Exercise objective
Copy the lines below word for word, starting at the line that contains "Check the Highlight all clashes box" and going through the end. Leave the pictures out of your copy.

── Dataset records ──

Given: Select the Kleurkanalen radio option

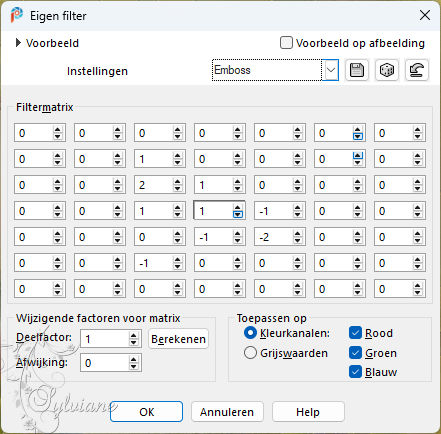Looking at the screenshot, I should (250, 333).

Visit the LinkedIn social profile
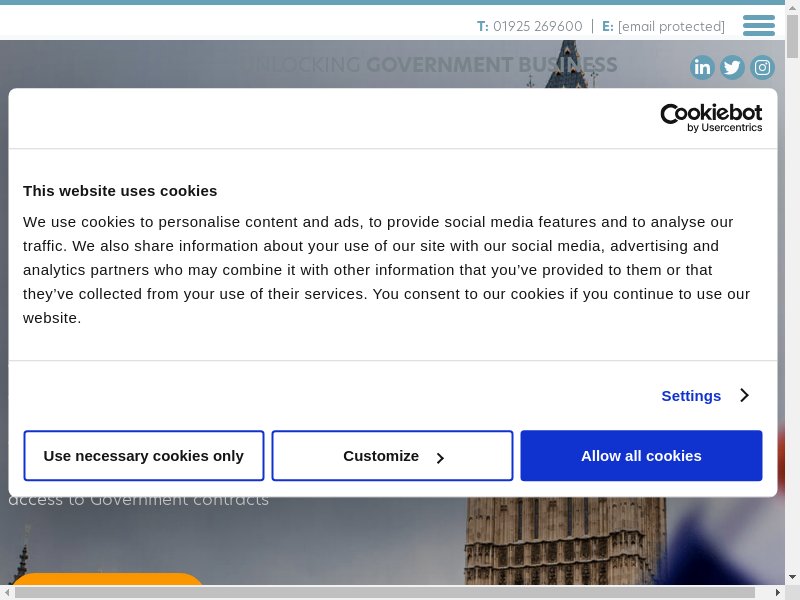point(702,67)
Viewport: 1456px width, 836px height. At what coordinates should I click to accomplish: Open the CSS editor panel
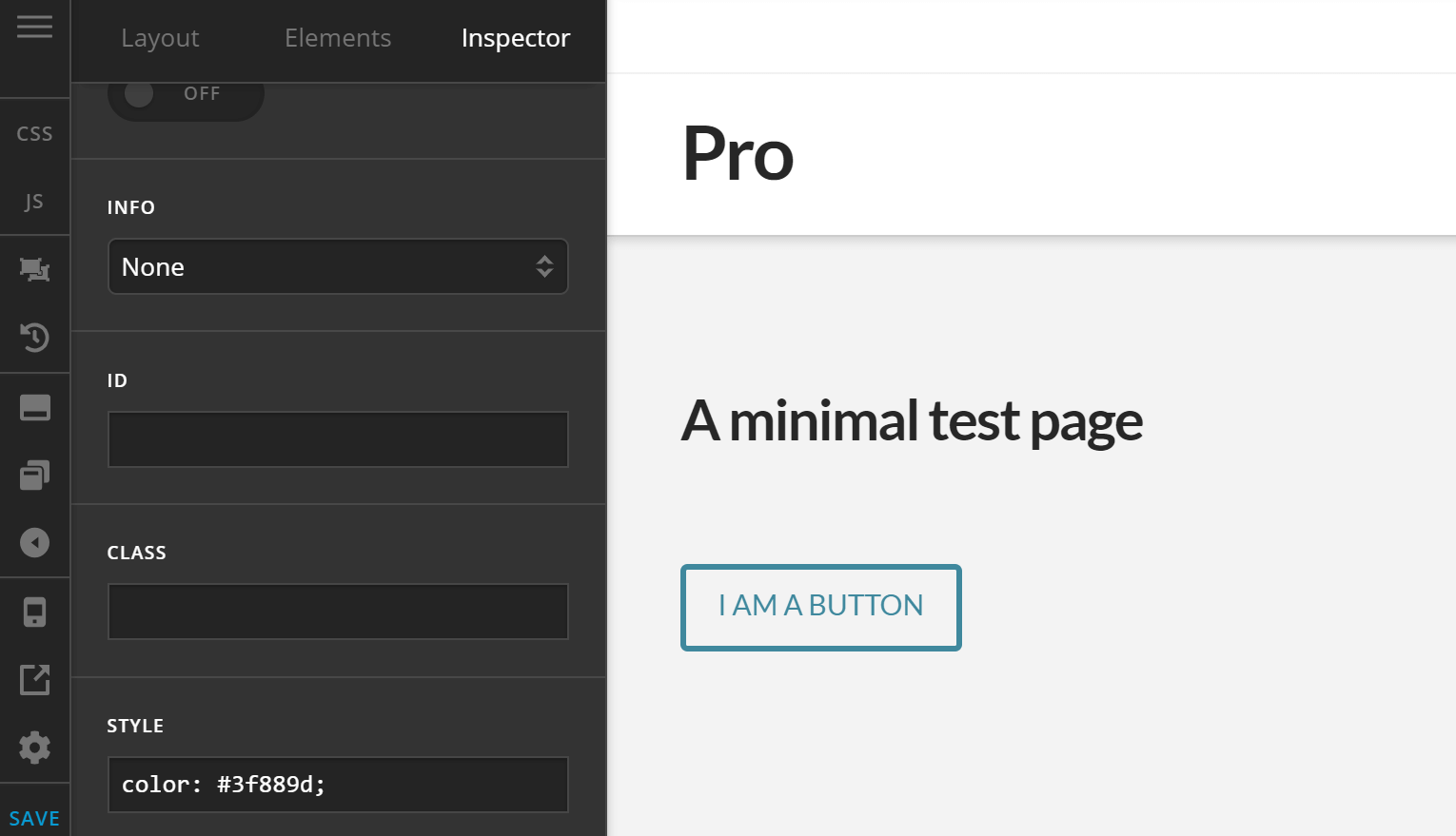click(34, 132)
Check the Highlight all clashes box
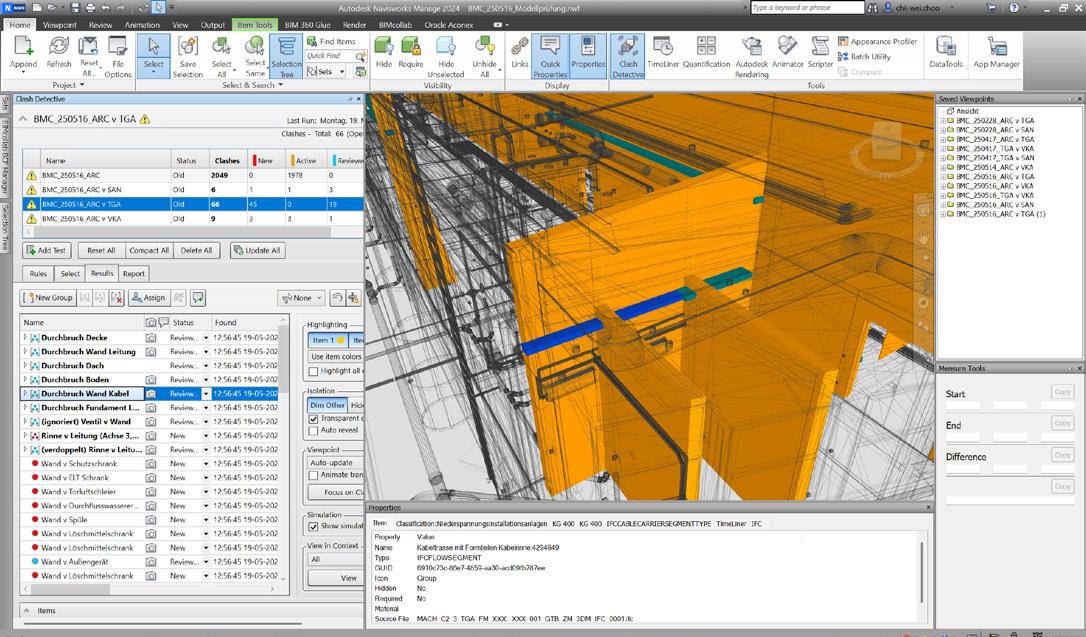Image resolution: width=1086 pixels, height=637 pixels. coord(314,371)
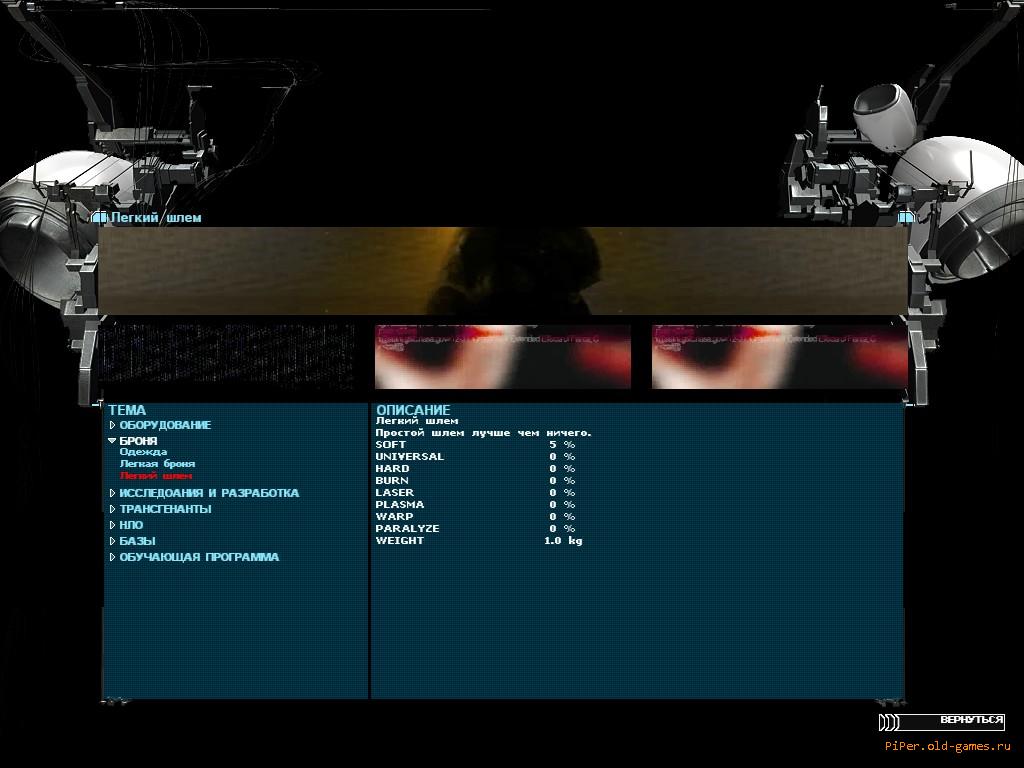Image resolution: width=1024 pixels, height=768 pixels.
Task: Click the dark static thumbnail on the left
Action: point(227,356)
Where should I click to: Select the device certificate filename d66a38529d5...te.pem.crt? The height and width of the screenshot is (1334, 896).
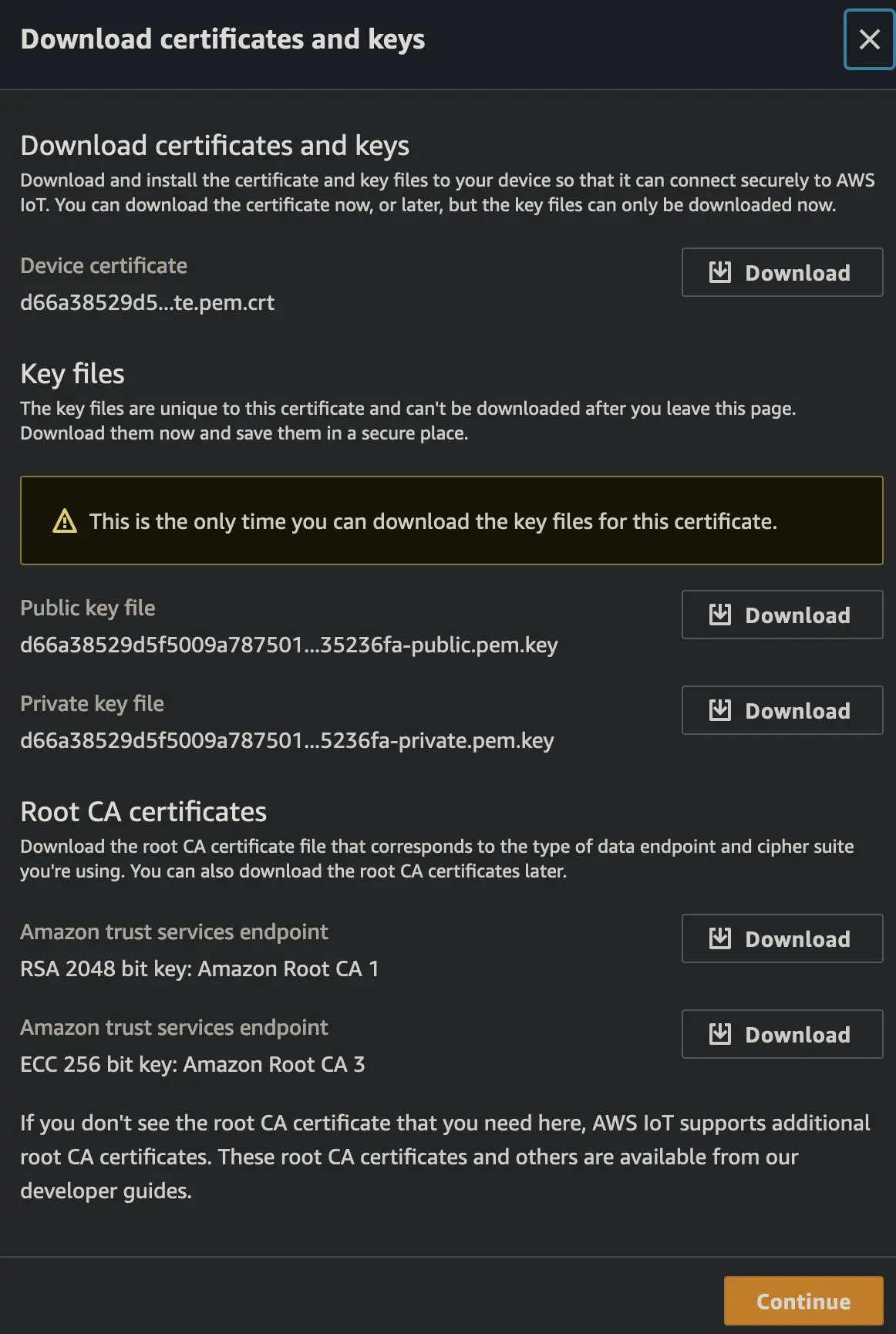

───

Task result
Check the Highlight all clashes box
Image resolution: width=1086 pixels, height=637 pixels. coord(314,371)
Image resolution: width=1024 pixels, height=768 pixels.
Task: Click the dark static thumbnail on the left
Action: point(227,356)
Where should I click to: Select the device certificate filename d66a38529d5...te.pem.crt? The height and width of the screenshot is (1334, 896).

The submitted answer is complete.